銀行やクレジット会社に紛失・逸失の連絡をして、口座の停止や再発行の申請をしてください。東日本大震災のときは、全国銀行協会において、被災して亡くなった方が、どの銀行に口座を持っていたか分からない場合に、照会できる制度(被災者預金口座照会センター)を立ち上げました。今回の災害でも同様の措置があるかもしれません。

Q3-7

この災害で土地の権利証をなくしてしまいました。土地の権利がなくなるのでしょうか。売買するときに問題がありますか?

A

権利証がなくなっても、不動産の権利が失われるわけではありません。権利証は再発行される書類ではありませんが、権利証がなくても、売買や相続などは可能です。他方、権利証だけでは売買等はできず、印鑑証明書などが必要となりますので、権利証だけで悪用される可能性もあまり高くはありません。権利証と実印、印鑑証明書などを一緒になくしたという方は、お近くの法務局にご相談ください。不当な登記を防止する手続があります。また、実印を変更する手続をとってください。

【支援金・見舞金・義援金・無利子貸付等】

Q4-1

屋根の一部が崩れました。応急修理したいのですが、どのような支援をうけることができますか?

A

一部の修理により居住が可能となる場合には、災害救助法の応急修理を利用することで、住宅を修理することができます。援助額は最大で59万5000円です。但し、所定の修理見積書を利用しなければなりません。原則として災害発生の日から1ヶ月以内に修理が完了することが必要等の条件があります。
注意しなければならないのは、この制度を利用すると、仮設住宅に入れなくなるなど、他の支援を受けられなくなる場合があることです。過去の災害では、慌てて応急修理を利用したが、最大で60万円程度の援助では十分な修繕ができず、雨漏りなど直らないまま仮設住宅にも入れなくなり困り果ててしまう、というケースもありました。それ以外にも、応急修理と被災者生活再建支援金を重ねて受給できるかどうかも確認が必要です。制度利用にあたっては、契約前に必ず、応急修理により住宅の復旧が本当に可能か、等を十分に確認し、市町村窓口にも十分な確認・相談をするようにしてください。
なお、既に契約済みの方も、弾力的な運用がなされた事例がありますので、応急修理の適用を受けることができるか、市町村に確認してみて下さい。

Q4-2

災害の影響で仕事もできず、当面の生活費に不安があります

A

災害の規模や被害の大きさに応じ、法律で定めた見舞金等を支給する制度や、義援金が分配される場合があります。それ以外にも、市町村や府県が独自に支援策を設ける場合もあります。これらの情報についてはできるだけ当HPでもご案内するようにしていきます(そのうちの一部は以下でもご紹介しています。)。これら以外でも、以下の制度等があります。

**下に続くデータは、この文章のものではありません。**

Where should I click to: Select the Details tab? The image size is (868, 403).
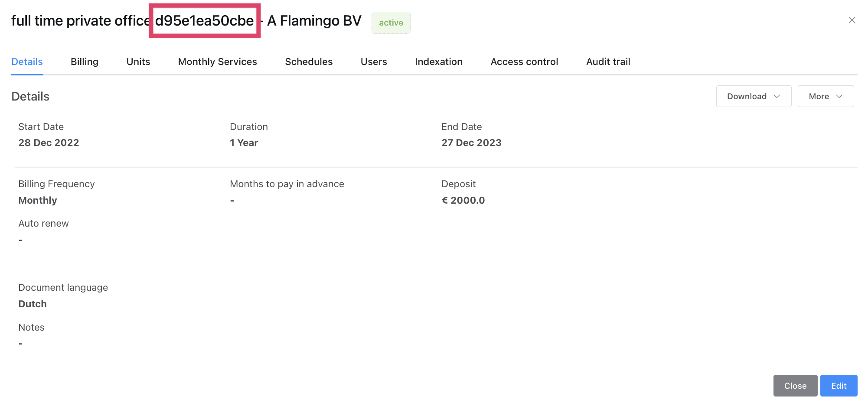[x=27, y=62]
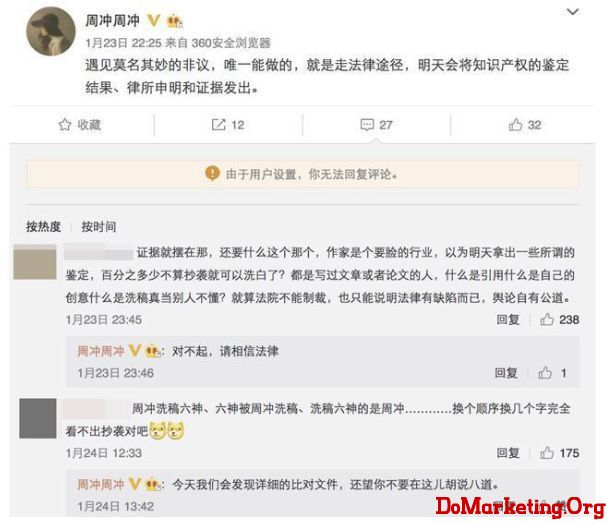Click the gold V verification badge in post header
This screenshot has width=611, height=524.
pos(154,20)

生活福祉資金の貸付(緊急小口貸付):社会福祉協議会が原則として10万円まで貸し付けます。詳しくは、各市町村の社会福祉協議会までお問い合わせください。
住宅確保給付金:生活困窮者自立支援制度に基づき家賃の支払について支援を受けることができる場合があります。各地の市町村か社会福祉協議会にお問い合わせください。

Q4-3

災害弔慰金(災害弔慰金の支給等に関する法律)について教えてください

A

災害により、生計を維持していた方が亡くなった場合には500万円、その他の方が亡くなった場合には250万円を、ご遺族に支給する制度です。支給の順位は、配偶者→子→父母→孫→祖父母の順です。いずれの方もいない場合には、死亡時に亡くなった方と同居又は生計を同じくしていた兄弟姉妹も支給の対象者になります。問合先は市町村です。

Q4-4

災害見舞金(災害弔慰金の支給等に関する法律)について教えてください

A

災害により、生計を維持していた方が重い障害を受けた場合には250万円、それ以外の方が重い障害を受けた場合には125万円を支給する制度です。重い障害とは、両眼の失明や、両腕をひじ関節以上で失った場合、両脚をひざ関節以上で失った場合、等を言います。問合先は市町村です。

Q4-5

被災者生活再建支援金(被災者生活再建支援法)について教えてください

A

被災者生活再建支援法が適用されたエリア内の住宅が激しく壊れた世帯に対して支援金を支給する制度です。Q1のり災証明で全壊か、半壊でもやむを得ず住宅を解体した世帯(以上をまとめて「全壊等」といいます。)または大規模半壊と認定された方々に対する支援となりますので、予めり罹災証明を受ける必要があります。
住宅の被害の程度に応じて支給する基礎支援金と、買替・修理・賃借等住宅の再建方法に応じて支給する加算支援金(加算支援金)が支給されます。

住宅の被害程度
全壊等 大規模半壊
支給額 100万円 50万円
住宅の再建方法
建設・購入 補修 貸借
支給額 200万円 100万円 50万円

※震災当時、世帯人数が1人の場合は、各該当欄の金額が4分の3になります。
※再建方法の「賃借」には、公営住宅を借りた場合を含みません。
※例えば、住宅を全壊で失った方には、基礎支援金として100万円が支給され、その方が、新たに家を建てる場合には、加算支援金として200万円が支給されることになります。また、一旦住宅を賃借した後、自ら居住する住宅を建設する場合の加算支援金は、まず賃借により50万円が支給され、その後建設により、合計して200万円になるまで支給されます。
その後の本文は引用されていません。